### WHAT NEEDS TO BE DONE
Your copy of the entries must be exact, and it must not include the pictures.

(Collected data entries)
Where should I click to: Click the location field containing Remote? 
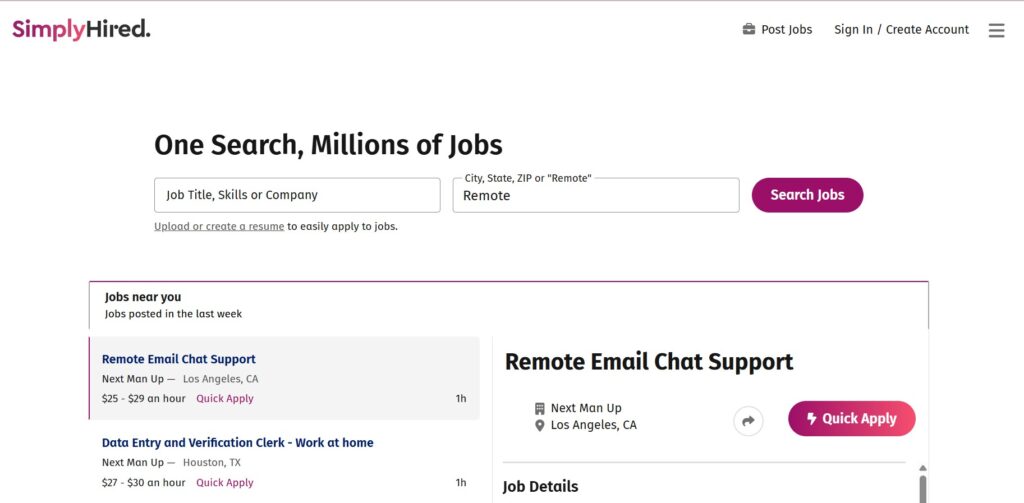[x=596, y=195]
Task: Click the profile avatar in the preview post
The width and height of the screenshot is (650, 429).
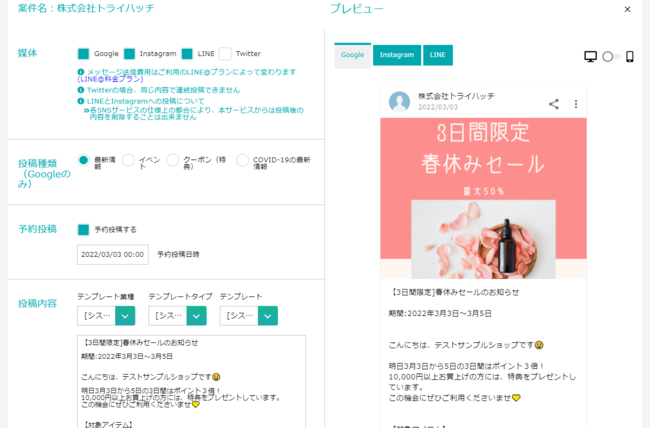Action: pos(399,102)
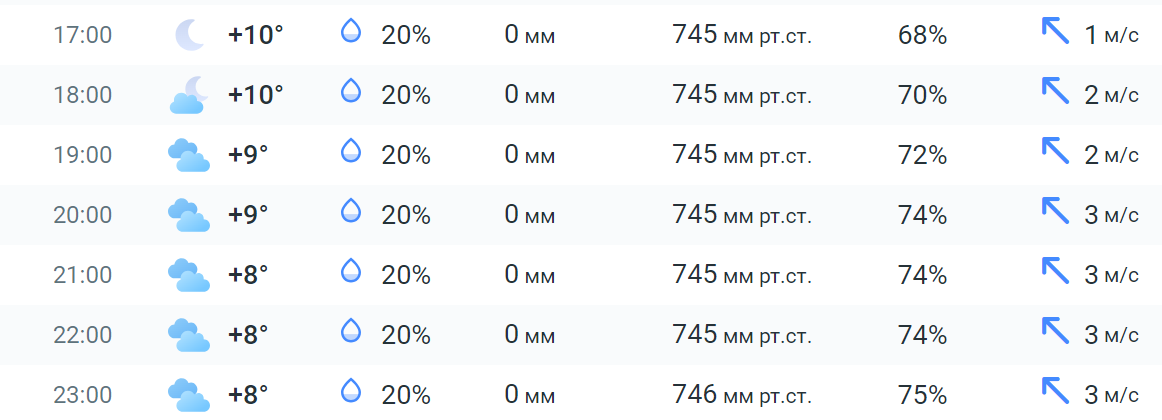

### SOLUTION
Where should I click to: Click the location field containing Remote? 
[x=596, y=195]
Task: Click the profile avatar in the preview post
The width and height of the screenshot is (650, 429).
Action: pos(399,102)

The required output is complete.